These are the words of Amos, who was among the herdmen [or a shepherd] at Tekoa ( Amos 1:1 ),
Now Tekoa is a little valley going down toward the Dead Sea from the area of Bethlehem. Actually, if you're standing on Herodian, that fortress that Herod built sort of east off Bethlehem, looking south, you're looking into the valley of Tekoa, the area from which Amos came. He was a herdsman, and then in chapter 7 he tells us that he was a fruit picker. He picked the sycamore fruit, which was the fig. So he was not a prophet; he was not the son of a prophet. He was not from a line of ministers. He was just a common ordinary person like all of us are. And yet, while he was there watching his sheep, God spoke to him to go up to the Northern Kingdom and prophesy against them.
So suddenly there appeared in Bethel this prophet of God, Amos, who before this was nothing more than just a shepherd, a fruit picker, and God spoke to him and he went out and began to prophesy to the house of Israel. "These are the words of Amos,"
which he saw concerning Israel ( Amos 1:1 )
Now so often we read at the beginning of a book, "The word of the Lord which came to the prophet saying..." But Amos doesn't say, "This is the word of the Lord," he says, "These are the words of Amos, who was among the herdmen of Tekoa, which he saw." So it puts, of course, the divine attestation upon it here, "which he saw." So Amos saw these visions from the Lord and he saw them concerning the Northern Kingdom of Israel. And these visions came to him,
during the time that Uzziah was the king in Judah ( Amos 1:1 ),
So it puts him really just a little before Isaiah. Isaiah began his prophecy at the death of Uzziah. Remember in the sixth chapter, "In the year that king Uzziah died, I saw the Lord high and lifted up, sitting upon the throne, His train did fill the temple." Isaiah exercised his ministry mainly during the times of Hezekiah. So during the time of Uzziah, who was a prosperous king in Judah, reigned for fifty-two years,
and in the days of Jeroboam the son of Joash the king of Israel ( Amos 1:1 ),
And then he dates the prophecy even further.
two years before the earthquake ( Amos 1:1 ).
Now in these years, and somewhere between the year 810 and 792, there was a tremendous earthquake that devastated that whole area. An earthquake that was so severe that according to Zechariah the people fled from that area terrified. Isaiah makes mention of this great earthquake that shook that whole region also. And here again, a reference to the great earthquake. So these prophecies that he received were a couple of years before this great earthquake. So we can put his area of ministry somewhere around 800 B.C., give or take a few years on either side.

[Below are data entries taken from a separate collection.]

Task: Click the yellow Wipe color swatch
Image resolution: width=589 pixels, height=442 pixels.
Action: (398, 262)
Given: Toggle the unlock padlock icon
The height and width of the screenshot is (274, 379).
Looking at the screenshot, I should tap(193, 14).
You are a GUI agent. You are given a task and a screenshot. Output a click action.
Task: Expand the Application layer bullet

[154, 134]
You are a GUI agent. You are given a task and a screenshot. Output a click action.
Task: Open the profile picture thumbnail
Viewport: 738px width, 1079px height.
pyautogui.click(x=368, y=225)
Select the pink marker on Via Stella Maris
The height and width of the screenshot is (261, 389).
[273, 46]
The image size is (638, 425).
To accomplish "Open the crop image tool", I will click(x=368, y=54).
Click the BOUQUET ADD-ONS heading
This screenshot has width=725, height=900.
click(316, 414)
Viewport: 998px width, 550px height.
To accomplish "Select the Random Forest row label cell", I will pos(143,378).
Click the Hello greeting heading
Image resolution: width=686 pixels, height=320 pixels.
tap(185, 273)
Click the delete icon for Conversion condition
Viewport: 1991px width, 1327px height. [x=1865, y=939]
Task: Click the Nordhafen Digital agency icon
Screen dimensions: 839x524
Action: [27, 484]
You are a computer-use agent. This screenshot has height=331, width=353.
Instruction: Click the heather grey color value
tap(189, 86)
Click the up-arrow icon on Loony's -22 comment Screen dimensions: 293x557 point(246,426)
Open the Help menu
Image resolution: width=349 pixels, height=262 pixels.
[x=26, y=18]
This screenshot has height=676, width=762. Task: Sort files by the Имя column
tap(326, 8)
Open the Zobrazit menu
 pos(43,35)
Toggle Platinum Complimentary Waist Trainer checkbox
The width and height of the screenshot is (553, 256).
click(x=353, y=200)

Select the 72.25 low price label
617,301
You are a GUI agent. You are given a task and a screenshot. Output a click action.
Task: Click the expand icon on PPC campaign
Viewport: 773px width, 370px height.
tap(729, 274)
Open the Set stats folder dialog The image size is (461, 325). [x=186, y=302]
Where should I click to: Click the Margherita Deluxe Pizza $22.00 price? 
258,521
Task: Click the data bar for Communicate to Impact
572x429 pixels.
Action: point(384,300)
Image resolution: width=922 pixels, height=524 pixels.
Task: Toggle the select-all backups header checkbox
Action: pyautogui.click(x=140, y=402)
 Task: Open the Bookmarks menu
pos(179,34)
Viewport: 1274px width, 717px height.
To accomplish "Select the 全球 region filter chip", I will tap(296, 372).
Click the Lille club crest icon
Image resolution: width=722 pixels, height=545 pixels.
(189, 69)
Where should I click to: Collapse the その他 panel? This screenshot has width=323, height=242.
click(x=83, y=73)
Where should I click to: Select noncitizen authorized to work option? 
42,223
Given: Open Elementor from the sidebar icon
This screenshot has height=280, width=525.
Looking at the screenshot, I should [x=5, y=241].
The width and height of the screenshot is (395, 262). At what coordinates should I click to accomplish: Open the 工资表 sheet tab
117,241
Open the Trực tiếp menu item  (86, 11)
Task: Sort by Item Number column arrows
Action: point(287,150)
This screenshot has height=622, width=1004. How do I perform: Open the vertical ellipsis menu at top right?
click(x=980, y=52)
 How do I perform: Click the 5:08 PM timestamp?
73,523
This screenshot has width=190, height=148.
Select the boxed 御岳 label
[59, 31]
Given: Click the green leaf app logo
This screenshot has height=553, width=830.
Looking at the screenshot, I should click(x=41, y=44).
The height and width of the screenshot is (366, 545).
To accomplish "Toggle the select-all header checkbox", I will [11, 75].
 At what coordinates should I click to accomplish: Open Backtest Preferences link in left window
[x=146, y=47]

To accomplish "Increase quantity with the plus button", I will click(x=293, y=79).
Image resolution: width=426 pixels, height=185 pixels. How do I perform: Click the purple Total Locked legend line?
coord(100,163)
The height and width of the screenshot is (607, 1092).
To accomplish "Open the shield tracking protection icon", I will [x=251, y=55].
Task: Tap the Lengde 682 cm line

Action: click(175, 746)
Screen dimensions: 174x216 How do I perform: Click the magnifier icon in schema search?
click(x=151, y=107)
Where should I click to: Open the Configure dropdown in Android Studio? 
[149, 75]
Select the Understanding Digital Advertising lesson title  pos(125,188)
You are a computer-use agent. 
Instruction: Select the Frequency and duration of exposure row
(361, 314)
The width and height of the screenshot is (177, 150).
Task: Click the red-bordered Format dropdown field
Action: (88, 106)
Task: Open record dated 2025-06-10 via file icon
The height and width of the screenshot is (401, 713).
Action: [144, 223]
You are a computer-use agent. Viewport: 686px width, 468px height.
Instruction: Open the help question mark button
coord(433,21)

Jeroboam was one of the most successful of the kings in Israel as far as bringing the nation to its zenith of glory. During the time that Jeroboam was the king in Israel, Israel was very prosperous from a material standpoint. They were very rich in the material things, but they were very poor in spiritual things. And so Amos comes to awaken them spiritually unto God. He begins his prophecy by declaring, "The Lord."
And he said, The LORD will roar from Zion ( Amos 1:2 ),
When Jesus Christ comes again, according to Joel, Hosea speaks about it, and now Amos also speaks about it, "He will roar from Zion."
he will utter his voice from Jerusalem; and the habitations of the shepherds shall mourn, and the top of Carmel shall wither. Thus saith the LORD ( Amos 1:2-3 );
And now God speaks of the judgment that is going to come against the surrounding nations of Israel. And in each of them He declares,
For three transgressions, and for four ( Amos 1:3 ),
Now He doesn't name three indictments towards each. "For three transgressions, and for four" is a figure of speech that's just declaring a cup of God's indignation is full and is going to overflow now in judgment against Damascus. Damascus is the first, the capital of Syria.
I will not turn away the punishment thereof; because they have threshed Gilead with threshing instruments of iron ( Amos 1:3 ):
They came with their iron chariots and they destroyed Gilead.
I will send a fire into the house of Hazael, which shall devour the palaces of Benhadad ( Amos 1:4 ).
When Elijah the prophet had fled from Jezebel and had hid in the cave down in the Sinai, the word of the Lord came to Elijah the prophet saying, "Elijah, what are you doing here?" Now, in reality he was hiding from Jezebel. Really wasn't doing much of anything. He said, "I've been jealous for God and they have killed all the prophets of God, and I only am left, and they are looking for me to take my life. God, You're in trouble. You don't have anybody left representing You except me, and they're out to get me." The word of the Lord came a second time to Elijah saying, "Elijah, what are you doing here?" Elijah didn't understand the question the first time so the Lord repeated it. He still didn't understand it and gave the Lord the same lame answer. The Lord said, "Elijah, get up to Syria and anoint Hazael to be the king over Syria in Benhadad's place." In other words, "You're not doing anything down here. I've got a work for you to do. Get out of here and get back to work now." God commissioned the prophet back to the ministry.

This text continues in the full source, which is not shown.